For Christmas I got an off ice spin trainer. I wanted one for so long, so badly, even though all the reviews online weren't saying great things, but for some reason the thing with me and reviews online is that, I'm the complete opposite, always. When I came to buying my phone people where saying great things about it and it turns out, that all I can use it for is a paper weight (and a cracked one at that). From this you should have probably gathered that the spin trainer has been working wonders for me. I admit, yes, I fly of it most of the time but when I get the spin down I can feel where I've been going wrong and looking at videos of me from before Christmas, I can notice a huge difference, for example, I am so much lower on my sit spin and I can also do a broken leg spin, not quite as awesome as Elizaveta Tuktamysheva's, but come one, she's a thirteen year old prodigy. But all these new spins I can do doesn't mean anything unless I can do them on the ice too. If I can, all the girls at the rink will be surprised. They better watch out because they might have some unexpected competition on their hands (though it's competition we still love each other). 
Also I have to be tracking my fitness and flexibility.

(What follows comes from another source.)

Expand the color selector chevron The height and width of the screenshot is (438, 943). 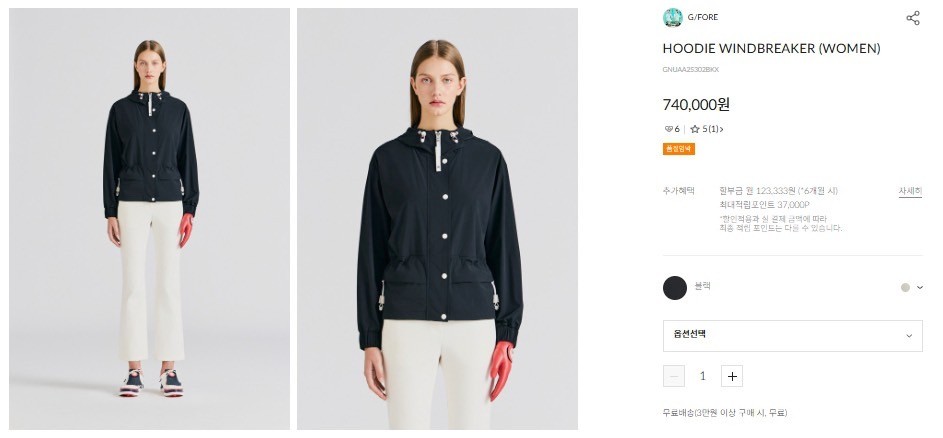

Sadly I was showing off at a party recently. We had been dancing in a circle and being at a party, with all my peers naturally I show off. I can do over splits really well on one leg, but the other it's like such a struggle. Silly me forgets this at a party. Bang I go straight down on the not so developed legs. The crowd goes wild. I smile as if I’m ok but I have badly pulled a muscle. It was shaking when I was just sitting down the next day, luckily for me it was a Saturday and I wasn’t going anywhere. This happened on December 17th 2011. And until today January 11th 2012 I find it extremely painful to get into my normal splits or even train my spiral off ice. To all you young skaters out there I am warning you, know your physical limit. Luckily I wasn't skating the next day or for a few weeks potentially a month later. Never the less I am way out of shape and out of practice. Being subject to school life and stressful exams as well I haven’t had time to work out, take care of myself and stretch every morning as I would usually do so I will mark where I am in terms of fitness from Friday 13th of January 2012, and keep you updated every 13th. Looks likes I am in for some very unlucky days this year. Pray for me my graceful skaters.

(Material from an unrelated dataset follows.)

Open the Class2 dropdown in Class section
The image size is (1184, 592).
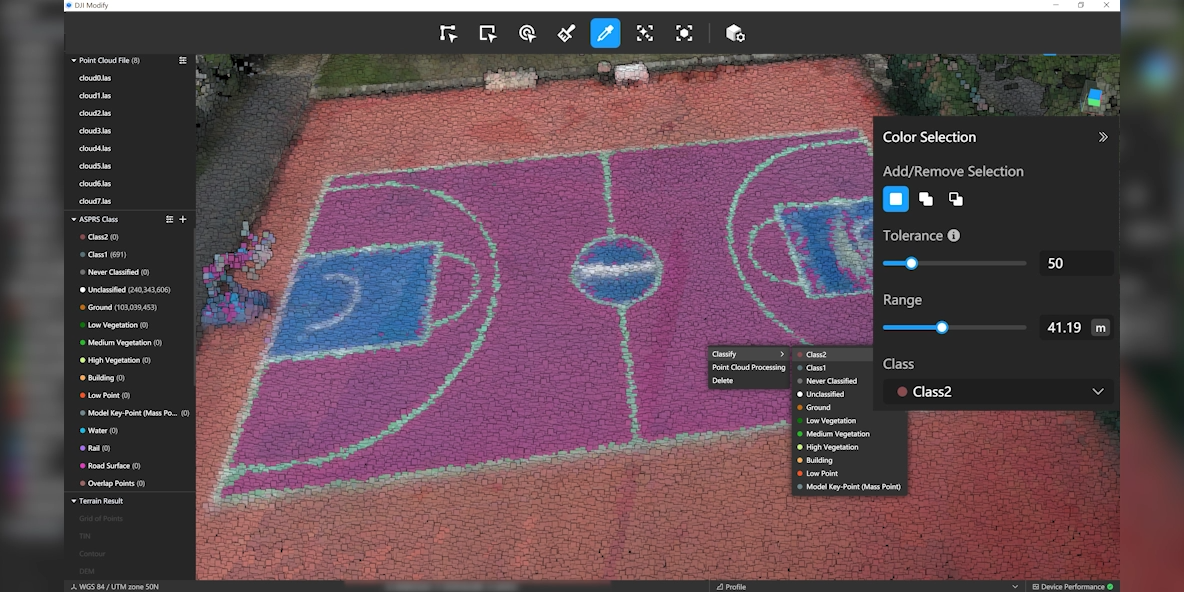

                              
 

Goals and Ambitions

So today, January 11th 2012, marks the day I begin my figure skating journey. I have been ice skating for just over a year now but I feel like I am progressing in a slow rate. Therefore I created this blog to show my improvement, in hope it will help me to progress even faster. I have been following figure skating internationally for the past three years and following the sport gave me another reason to write a skating blog. I am also hoping to get some advice to help this progression increase faster. 

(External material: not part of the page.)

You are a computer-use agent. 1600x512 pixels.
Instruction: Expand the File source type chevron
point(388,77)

I am currently just beginning the Bronze level and taking private lessons at my rink, which has recently moved. I haven't actually seen the new venue, but, I am very excited to break in my brand spanking new home (with brand spanking new skates), with my skating family on the 21st. Yeah, yeah I know for a skater being off the ice for three weeks isn't good, as I've noticed my fitness has weakened greatly over Christmas (it was all those pies), therefore effecting my performance on the ice. so join me all you beautiful skaters, of all experiences, and we can embark on this challenging yet thrilling ice adventure together.